According to the text about the reopened theater kitchen, how many orders has the staff served in a single evening?

— START OF Text block —

The kitchen reopened last week, just in time for a showing of "Michael Jacksons's This Is It.," The staff has served up to 250 orders in a single evening.
The kitchen is open for every showing, and the "food you can eat in the dark" looks much like the former menu: Pizza, sandwiches, salads, appetizers and desserts. But it always is a work in progress, responding to patron preferences, managers say.
In the works is build-your-own pizza, where the customer can choose from a variety of toppings. In addition, "we will have vegan pizza," boasted kitchen manager Kyle Parks.
Alcoholic beverages await a permit from the California Department of Alcoholic Beverage Control, but once it arrives, a walk-in cooler already is in place.
"Patrons are on tenterhooks for beer and wine," Hatheway said, since they were a staple back in the Speakeasy "old days." The snack bar has a tap for eight kinds of beer, and wine will be served there, too.
Early next year Rialto plans to open a separate wine bar, Scene, on one side of the lobby, with a 25-seat screening room for niche films on the other side.
O'Rand is pleased with the attendance numbers. He attributed part of it to a change in policy to bring in films during peak demand rather than waiting, as the previous managers did. Opening with "Harry Potter and the Half-Blood Prince," "We opened really strong," he recalled.

— END OF Text block —
— START OF Dataset excerpts —

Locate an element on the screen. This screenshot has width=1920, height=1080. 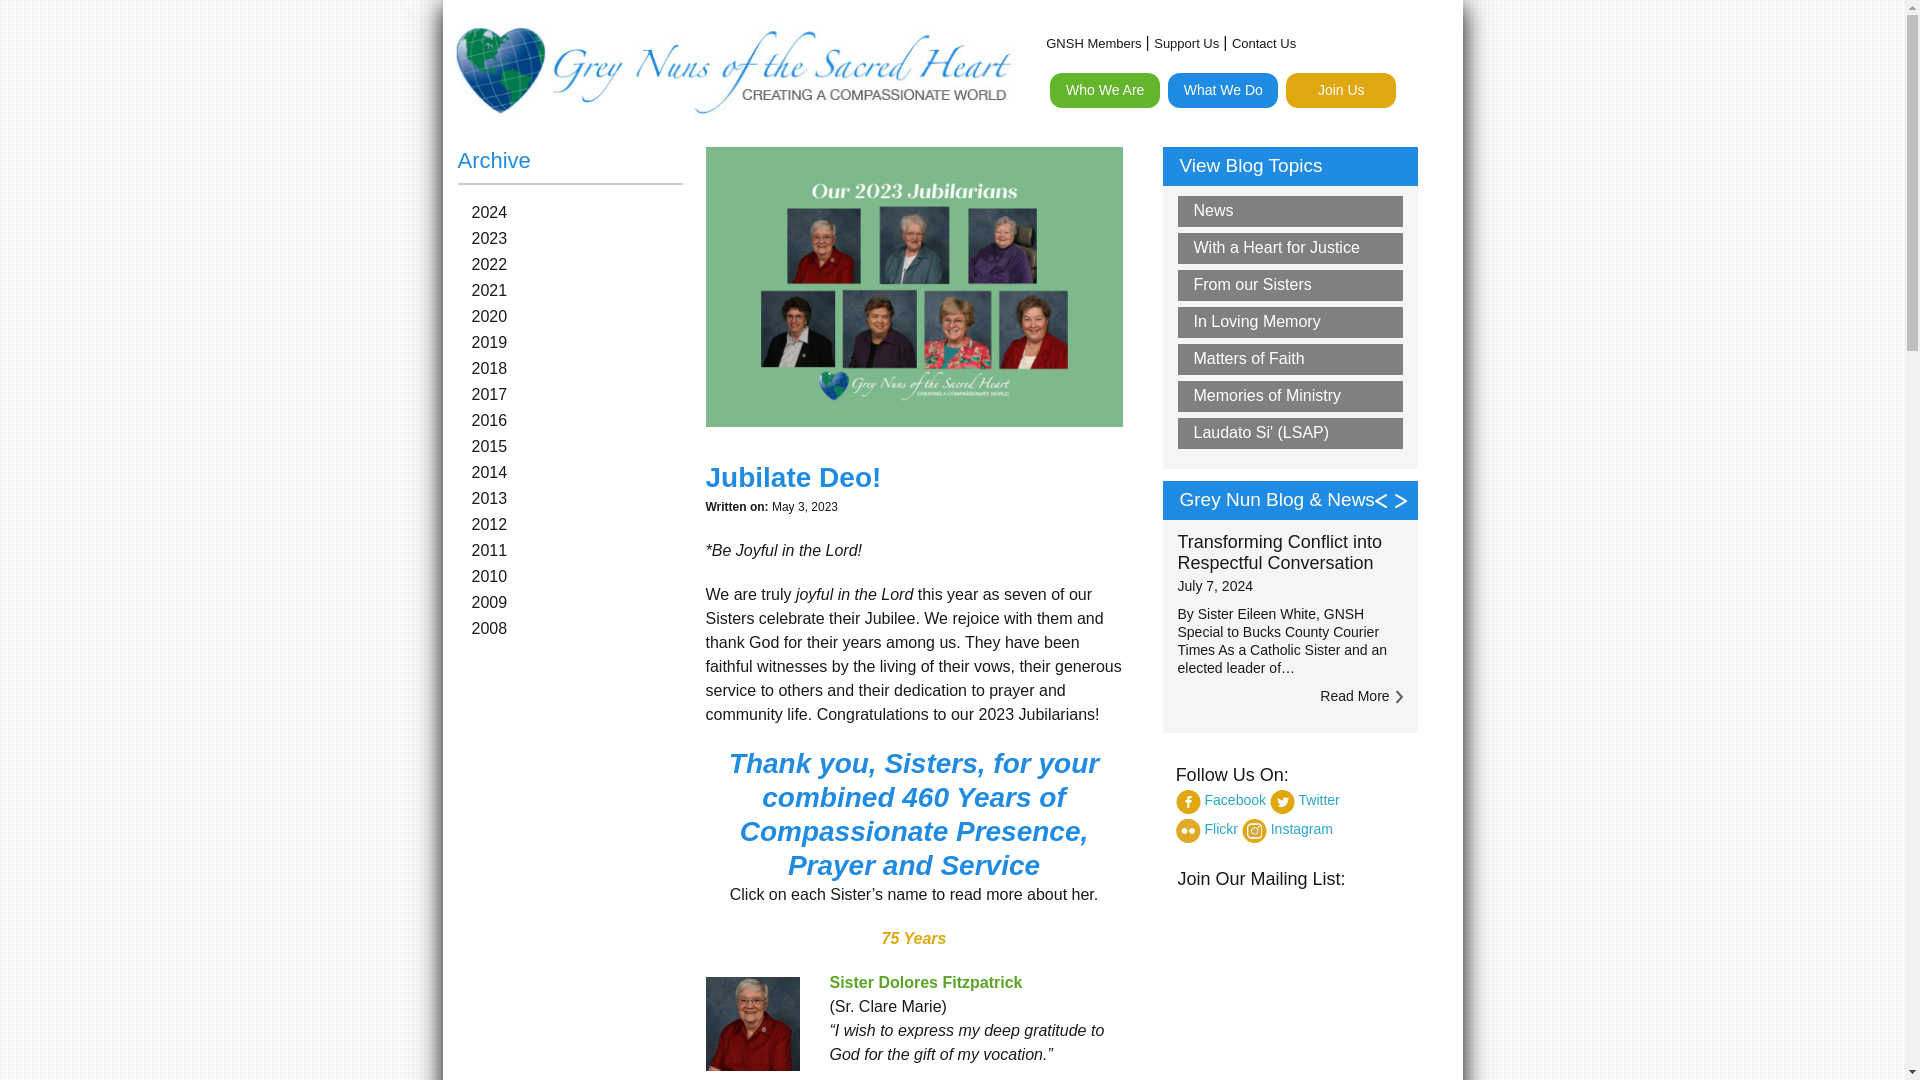
Join Us is located at coordinates (1340, 90).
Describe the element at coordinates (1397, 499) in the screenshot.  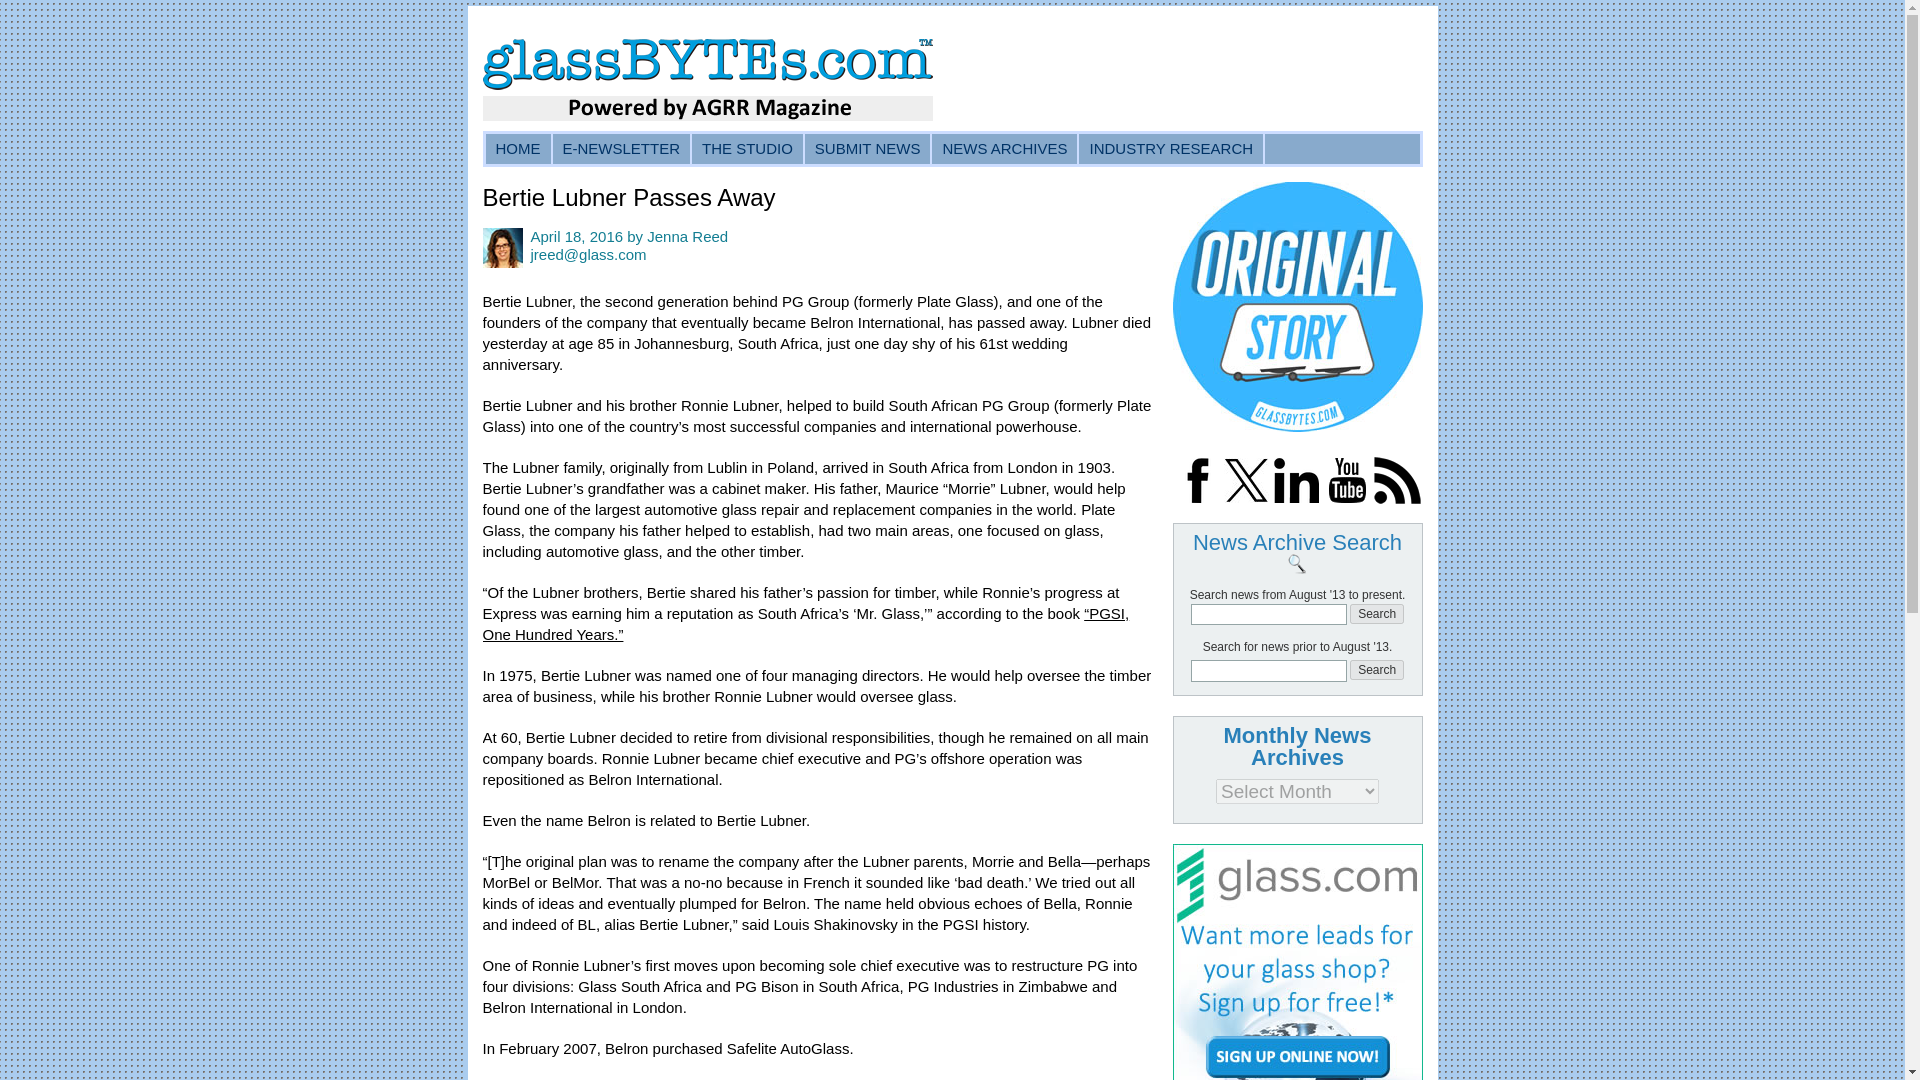
I see `Subscribe to this site using RSS` at that location.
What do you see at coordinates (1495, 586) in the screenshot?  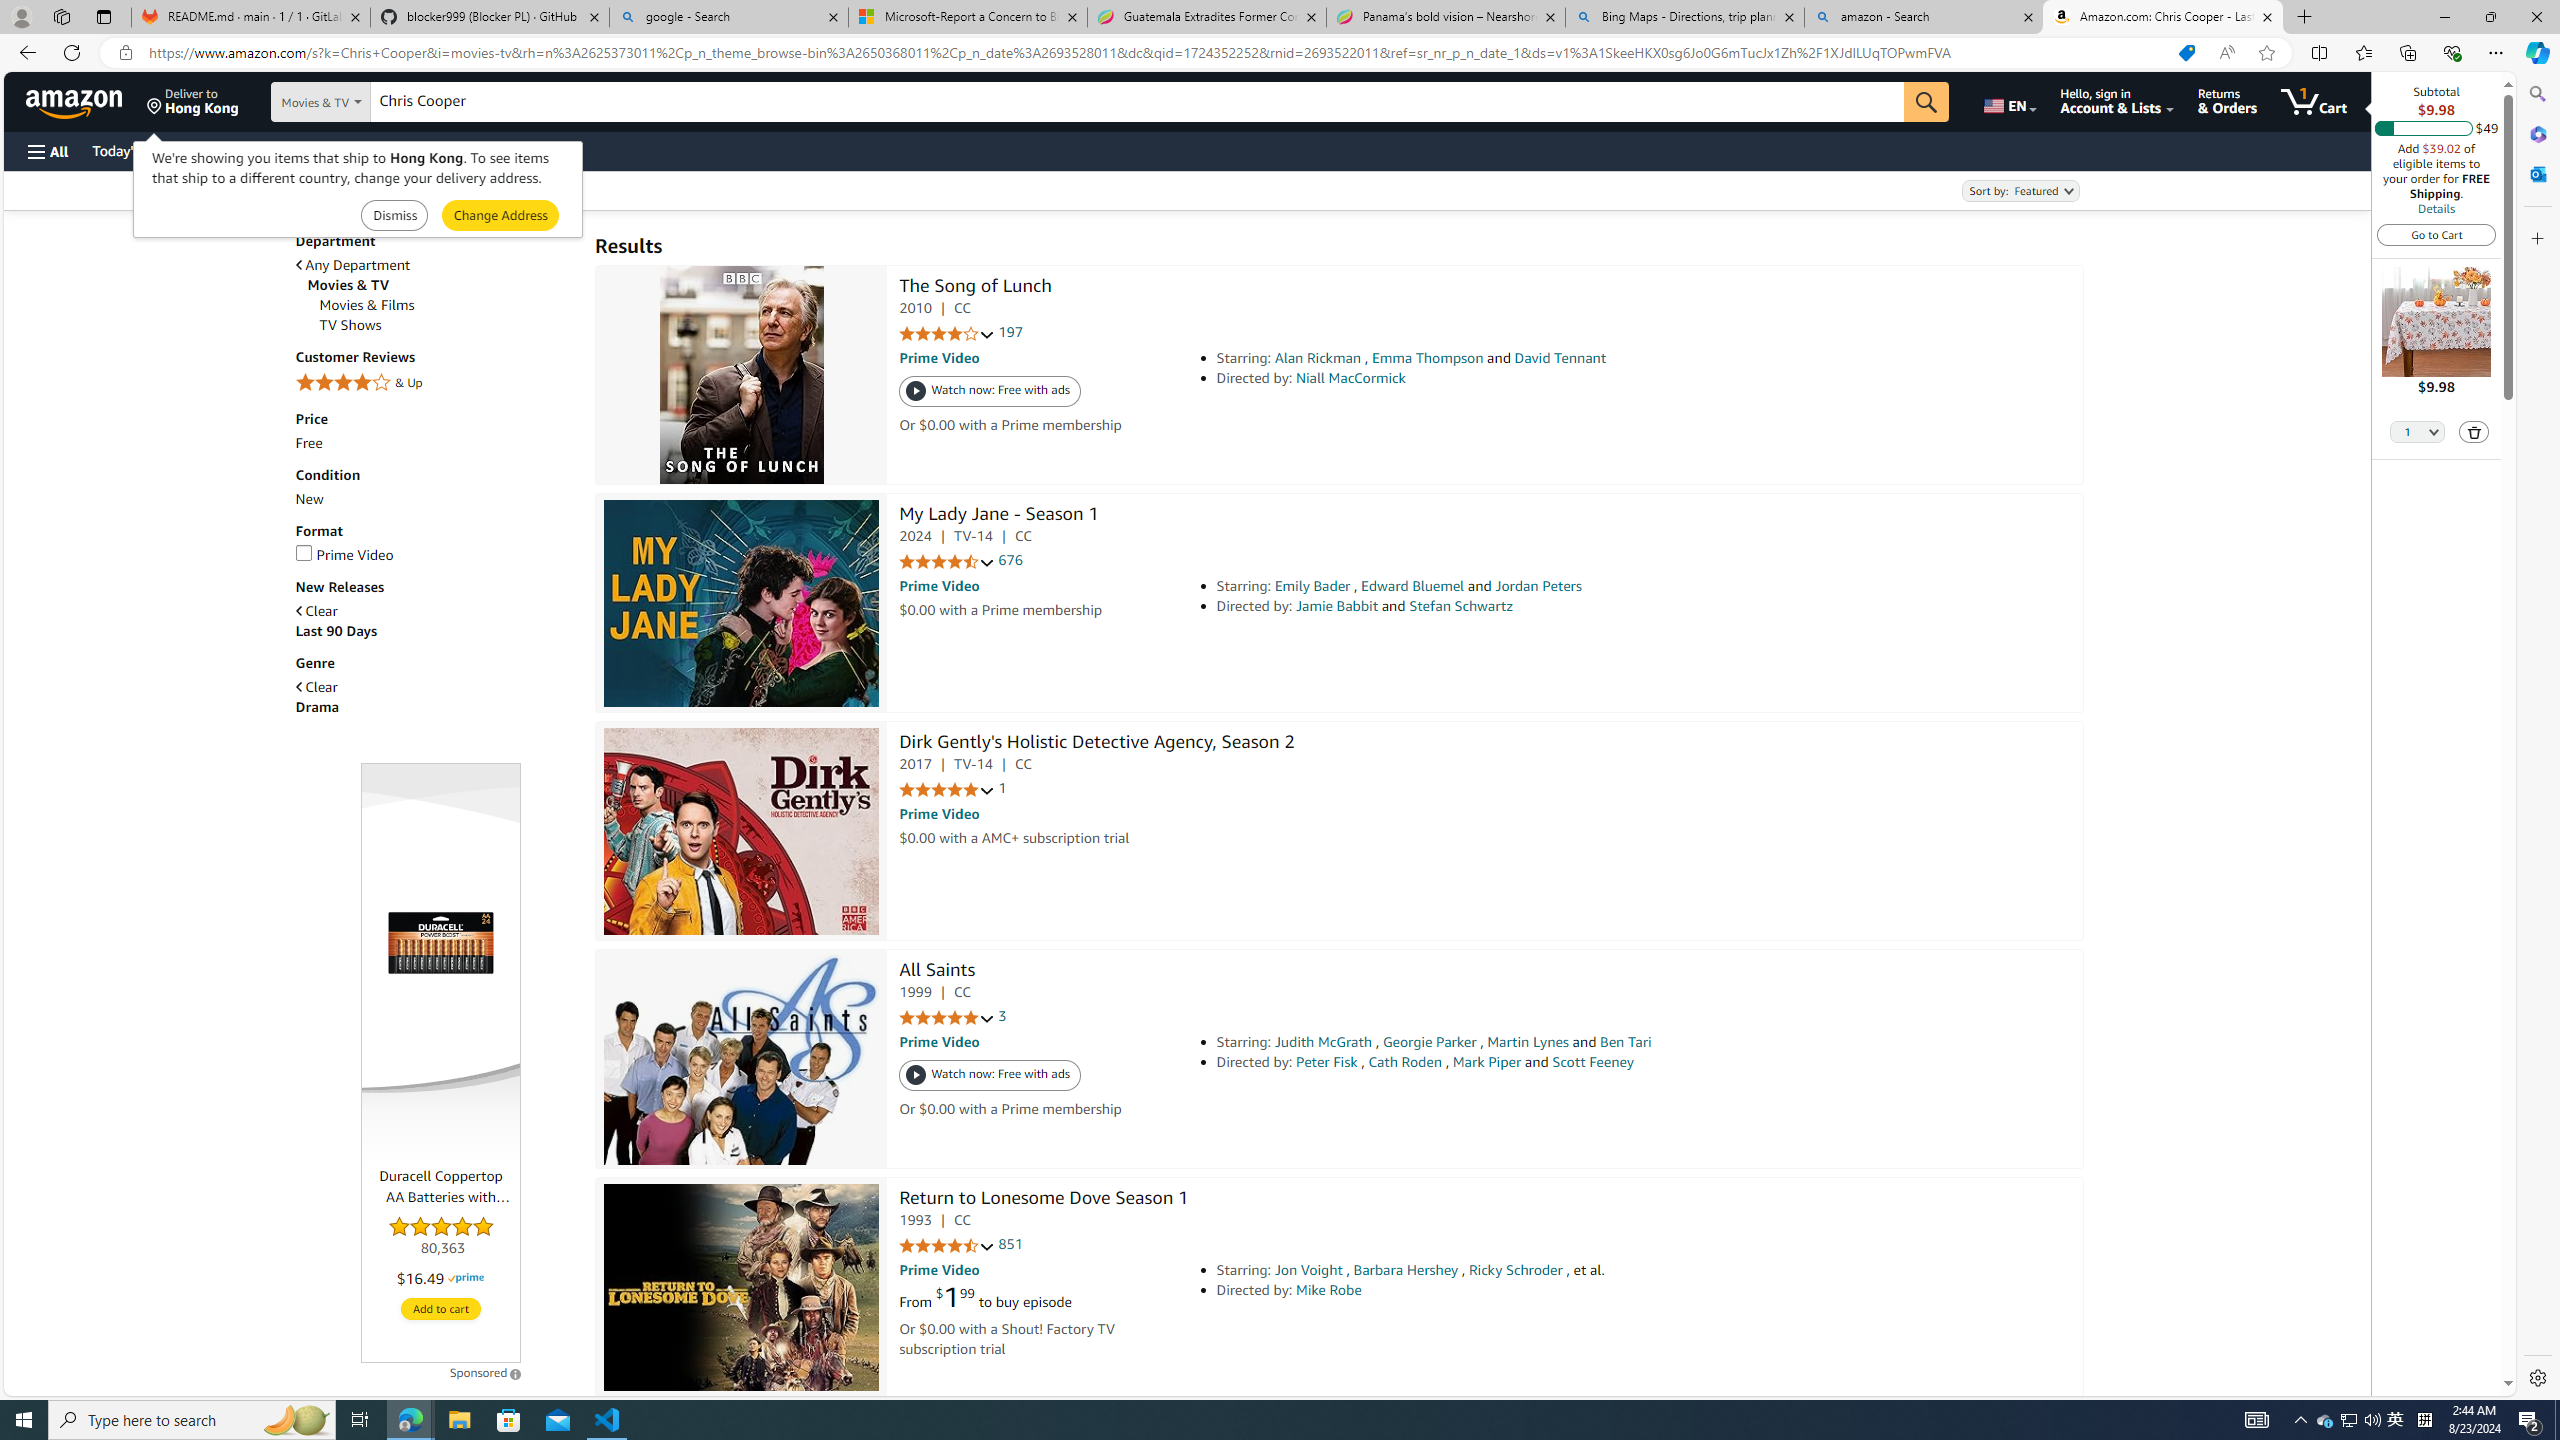 I see `Starring: Emily Bader , Edward Bluemel and Jordan Peters` at bounding box center [1495, 586].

— END OF Dataset excerpts —

Task response>
Up to 250 orders.